[Opening Records for this task section]

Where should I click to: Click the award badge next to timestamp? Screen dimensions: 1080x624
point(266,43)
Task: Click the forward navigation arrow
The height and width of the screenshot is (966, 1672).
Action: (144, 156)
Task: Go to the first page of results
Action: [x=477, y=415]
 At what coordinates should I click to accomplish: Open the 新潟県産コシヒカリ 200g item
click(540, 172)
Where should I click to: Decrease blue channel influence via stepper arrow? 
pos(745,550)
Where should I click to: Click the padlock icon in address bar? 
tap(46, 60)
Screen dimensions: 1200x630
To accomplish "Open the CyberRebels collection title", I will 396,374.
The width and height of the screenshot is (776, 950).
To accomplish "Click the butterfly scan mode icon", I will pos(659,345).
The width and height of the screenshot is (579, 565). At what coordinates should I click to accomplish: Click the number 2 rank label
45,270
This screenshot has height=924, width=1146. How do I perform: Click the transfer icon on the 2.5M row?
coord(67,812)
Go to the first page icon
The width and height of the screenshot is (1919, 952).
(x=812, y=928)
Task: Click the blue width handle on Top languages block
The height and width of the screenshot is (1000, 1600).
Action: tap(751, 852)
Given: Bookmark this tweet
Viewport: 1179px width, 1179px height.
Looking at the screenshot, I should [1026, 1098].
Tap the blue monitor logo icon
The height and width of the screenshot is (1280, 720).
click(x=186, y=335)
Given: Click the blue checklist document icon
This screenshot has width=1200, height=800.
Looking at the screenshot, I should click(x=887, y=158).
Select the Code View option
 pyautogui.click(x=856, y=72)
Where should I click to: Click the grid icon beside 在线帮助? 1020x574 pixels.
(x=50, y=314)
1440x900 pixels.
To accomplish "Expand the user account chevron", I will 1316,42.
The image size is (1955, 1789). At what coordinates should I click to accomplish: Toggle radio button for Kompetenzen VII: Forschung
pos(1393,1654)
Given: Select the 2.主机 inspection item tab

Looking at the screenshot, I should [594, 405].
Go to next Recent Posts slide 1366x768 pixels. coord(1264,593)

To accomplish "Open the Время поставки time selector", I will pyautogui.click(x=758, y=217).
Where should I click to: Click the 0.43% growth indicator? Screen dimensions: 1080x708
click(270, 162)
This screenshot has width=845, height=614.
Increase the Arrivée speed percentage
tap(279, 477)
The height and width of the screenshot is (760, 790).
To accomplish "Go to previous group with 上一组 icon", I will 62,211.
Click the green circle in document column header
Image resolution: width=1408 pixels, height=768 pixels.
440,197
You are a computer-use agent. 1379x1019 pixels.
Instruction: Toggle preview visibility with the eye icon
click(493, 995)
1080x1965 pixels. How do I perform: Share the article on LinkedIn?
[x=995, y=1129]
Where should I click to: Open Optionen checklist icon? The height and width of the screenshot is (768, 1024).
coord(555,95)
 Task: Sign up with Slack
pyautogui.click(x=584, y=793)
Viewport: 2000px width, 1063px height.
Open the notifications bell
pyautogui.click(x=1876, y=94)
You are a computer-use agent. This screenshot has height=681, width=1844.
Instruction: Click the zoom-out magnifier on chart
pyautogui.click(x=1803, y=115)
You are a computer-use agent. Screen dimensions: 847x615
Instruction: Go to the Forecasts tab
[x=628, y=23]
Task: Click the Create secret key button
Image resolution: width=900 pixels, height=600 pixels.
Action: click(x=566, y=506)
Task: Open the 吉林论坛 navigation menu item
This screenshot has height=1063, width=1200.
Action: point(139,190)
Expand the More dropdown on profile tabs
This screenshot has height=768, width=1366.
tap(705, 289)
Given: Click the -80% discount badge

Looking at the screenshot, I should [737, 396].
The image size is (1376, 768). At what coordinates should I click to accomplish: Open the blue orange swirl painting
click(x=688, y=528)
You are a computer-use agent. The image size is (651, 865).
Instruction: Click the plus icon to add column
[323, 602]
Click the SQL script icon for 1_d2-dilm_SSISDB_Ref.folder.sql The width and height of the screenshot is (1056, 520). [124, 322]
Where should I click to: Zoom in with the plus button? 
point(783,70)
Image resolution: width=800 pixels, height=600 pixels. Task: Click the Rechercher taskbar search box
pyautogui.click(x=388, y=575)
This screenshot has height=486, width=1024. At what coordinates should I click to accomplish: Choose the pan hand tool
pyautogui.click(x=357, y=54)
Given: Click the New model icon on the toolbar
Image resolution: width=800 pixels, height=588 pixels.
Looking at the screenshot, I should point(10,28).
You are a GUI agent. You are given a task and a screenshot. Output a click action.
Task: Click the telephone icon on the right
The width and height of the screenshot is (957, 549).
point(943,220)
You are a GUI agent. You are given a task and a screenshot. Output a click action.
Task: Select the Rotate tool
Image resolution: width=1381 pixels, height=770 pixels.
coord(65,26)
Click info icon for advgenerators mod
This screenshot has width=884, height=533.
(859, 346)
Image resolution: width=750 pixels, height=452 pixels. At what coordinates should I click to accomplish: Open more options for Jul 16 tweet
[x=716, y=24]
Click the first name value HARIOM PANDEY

[Closing Records for this task section]

Problem requirements - For the records above, restate every line word for word.

Exercise answer -
Where should I click to: Click the award badge next to timestamp? Screen dimensions: 1080x624
point(266,43)
Task: Click the forward navigation arrow
The height and width of the screenshot is (966, 1672).
Action: (144, 156)
Task: Go to the first page of results
Action: [x=477, y=415]
 At what coordinates should I click to accomplish: Open the 新潟県産コシヒカリ 200g item
click(540, 172)
Where should I click to: Decrease blue channel influence via stepper arrow? 
pos(745,550)
Where should I click to: Click the padlock icon in address bar? 
tap(46, 60)
Screen dimensions: 1200x630
To accomplish "Open the CyberRebels collection title", I will 396,374.
The width and height of the screenshot is (776, 950).
To accomplish "Click the butterfly scan mode icon", I will pos(659,345).
The width and height of the screenshot is (579, 565). At what coordinates should I click to accomplish: Click the number 2 rank label
45,270
This screenshot has height=924, width=1146. How do I perform: Click the transfer icon on the 2.5M row?
coord(67,812)
Go to the first page icon
The width and height of the screenshot is (1919, 952).
(x=812, y=928)
Task: Click the blue width handle on Top languages block
The height and width of the screenshot is (1000, 1600).
Action: tap(751, 852)
Given: Bookmark this tweet
Viewport: 1179px width, 1179px height.
Looking at the screenshot, I should [1026, 1098].
Tap the blue monitor logo icon
The height and width of the screenshot is (1280, 720).
click(x=186, y=335)
Given: Click the blue checklist document icon
This screenshot has width=1200, height=800.
Looking at the screenshot, I should click(x=887, y=158).
Select the Code View option
 pyautogui.click(x=856, y=72)
Where should I click to: Click the grid icon beside 在线帮助? 1020x574 pixels.
(x=50, y=314)
1440x900 pixels.
To accomplish "Expand the user account chevron", I will 1316,42.
The image size is (1955, 1789). At what coordinates should I click to accomplish: Toggle radio button for Kompetenzen VII: Forschung
pos(1393,1654)
Given: Select the 2.主机 inspection item tab

Looking at the screenshot, I should [594, 405].
Go to next Recent Posts slide 1366x768 pixels. coord(1264,593)

To accomplish "Open the Время поставки time selector", I will pyautogui.click(x=758, y=217).
Where should I click to: Click the 0.43% growth indicator? Screen dimensions: 1080x708
click(270, 162)
This screenshot has width=845, height=614.
Increase the Arrivée speed percentage
tap(279, 477)
The height and width of the screenshot is (760, 790).
To accomplish "Go to previous group with 上一组 icon", I will 62,211.
Click the green circle in document column header
Image resolution: width=1408 pixels, height=768 pixels.
440,197
You are a computer-use agent. 1379x1019 pixels.
Instruction: Toggle preview visibility with the eye icon
click(493, 995)
1080x1965 pixels. How do I perform: Share the article on LinkedIn?
[x=995, y=1129]
Where should I click to: Open Optionen checklist icon? The height and width of the screenshot is (768, 1024).
coord(555,95)
 Task: Sign up with Slack
pyautogui.click(x=584, y=793)
Viewport: 2000px width, 1063px height.
Open the notifications bell
pyautogui.click(x=1876, y=94)
You are a computer-use agent. This screenshot has height=681, width=1844.
Instruction: Click the zoom-out magnifier on chart
pyautogui.click(x=1803, y=115)
You are a computer-use agent. Screen dimensions: 847x615
Instruction: Go to the Forecasts tab
[x=628, y=23]
Task: Click the Create secret key button
Image resolution: width=900 pixels, height=600 pixels.
Action: click(x=566, y=506)
Task: Open the 吉林论坛 navigation menu item
This screenshot has height=1063, width=1200.
Action: point(139,190)
Expand the More dropdown on profile tabs
This screenshot has height=768, width=1366.
tap(705, 289)
Given: Click the -80% discount badge

Looking at the screenshot, I should [737, 396].
The image size is (1376, 768). At what coordinates should I click to accomplish: Open the blue orange swirl painting
click(x=688, y=528)
You are a computer-use agent. The image size is (651, 865).
Instruction: Click the plus icon to add column
[323, 602]
Click the SQL script icon for 1_d2-dilm_SSISDB_Ref.folder.sql The width and height of the screenshot is (1056, 520). [124, 322]
Where should I click to: Zoom in with the plus button? 
point(783,70)
Image resolution: width=800 pixels, height=600 pixels. Task: Click the Rechercher taskbar search box
pyautogui.click(x=388, y=575)
This screenshot has height=486, width=1024. At what coordinates should I click to accomplish: Choose the pan hand tool
pyautogui.click(x=357, y=54)
Given: Click the New model icon on the toolbar
Image resolution: width=800 pixels, height=588 pixels.
Looking at the screenshot, I should point(10,28).
You are a GUI agent. You are given a task and a screenshot. Output a click action.
Task: Click the telephone icon on the right
The width and height of the screenshot is (957, 549).
point(943,220)
You are a GUI agent. You are given a task and a screenshot. Output a click action.
Task: Select the Rotate tool
Image resolution: width=1381 pixels, height=770 pixels.
coord(65,26)
Click info icon for advgenerators mod
This screenshot has width=884, height=533.
(859, 346)
Image resolution: width=750 pixels, height=452 pixels. At what coordinates should I click to accomplish: Open more options for Jul 16 tweet
[x=716, y=24]
Click the first name value HARIOM PANDEY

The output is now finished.